The mechanics of the deception sound implausible - surely dark hair and a coolie hat are not enough? But the tale has an overall ring of truth, and the glimpses of Nicholas’s ritualised life under cover in his saviours’ village exude a serenity which balances his terrifying predicaments.

Bel Mooney’s likeable heroine, Kaz, grows up more slowly, but surely, when she joins the eco-guerrillas in Joining the Rainbow.

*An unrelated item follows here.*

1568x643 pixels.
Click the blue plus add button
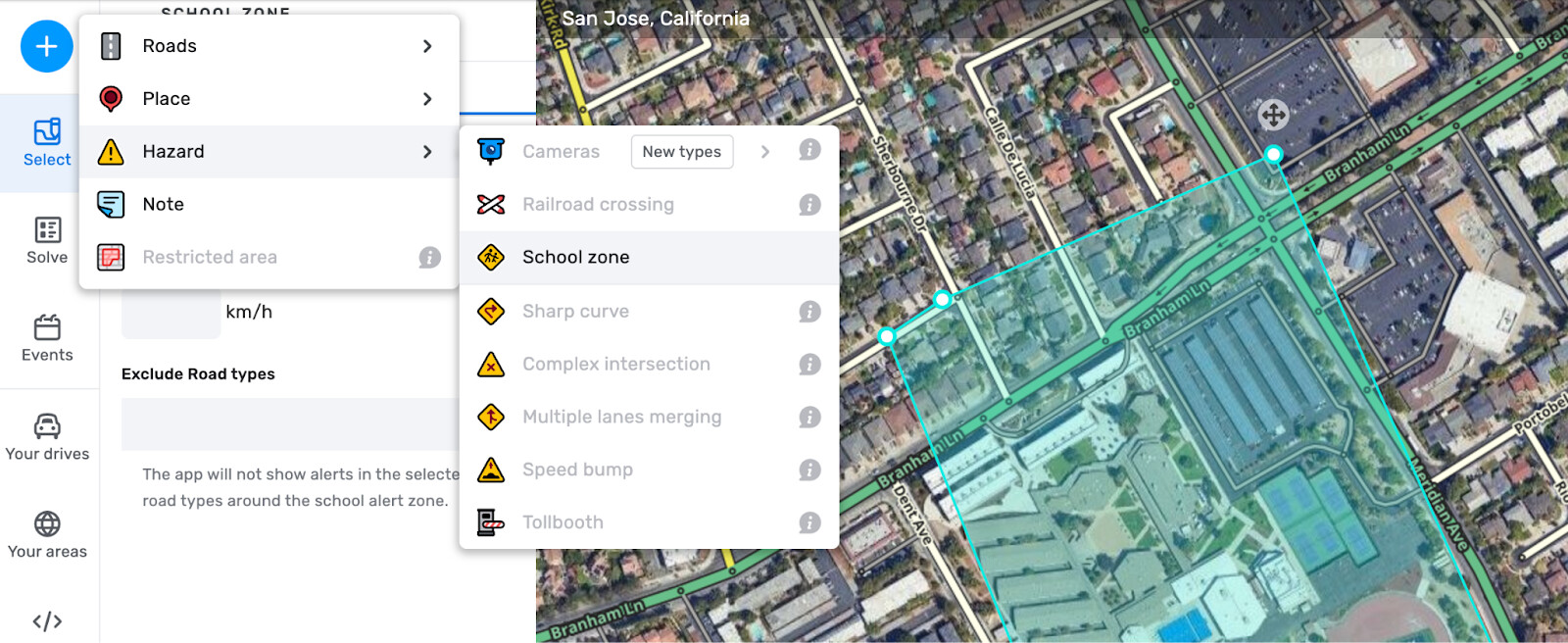tap(46, 46)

In this tale, based on the author and her daughter’s experiences, a campaign to save an area of woodland from a bypass scheme gives Kaz not only a cause to fight for, but an outlet for her boiling-over urge for self-expression. She befriends a travelling band of green activists and falls in love with a Swampy figure called Ash.

Bel Mooney is partisan (she has created no reasonable opponents to tree-saving, although some of the police are friendly) but sensibly cautious.

Kaz soon learns to tell her parents the truth and draws them into the cause. She doesn’t run away with Ash; she decides not to neglect her school work.

The book is also honest about the difficulty of upholding unconventional beliefs in a small town - Kaz loses friends. Ideal background reading for a young person desperate to save the world, but the rambling narrative is unlikely to convert the uncommitted.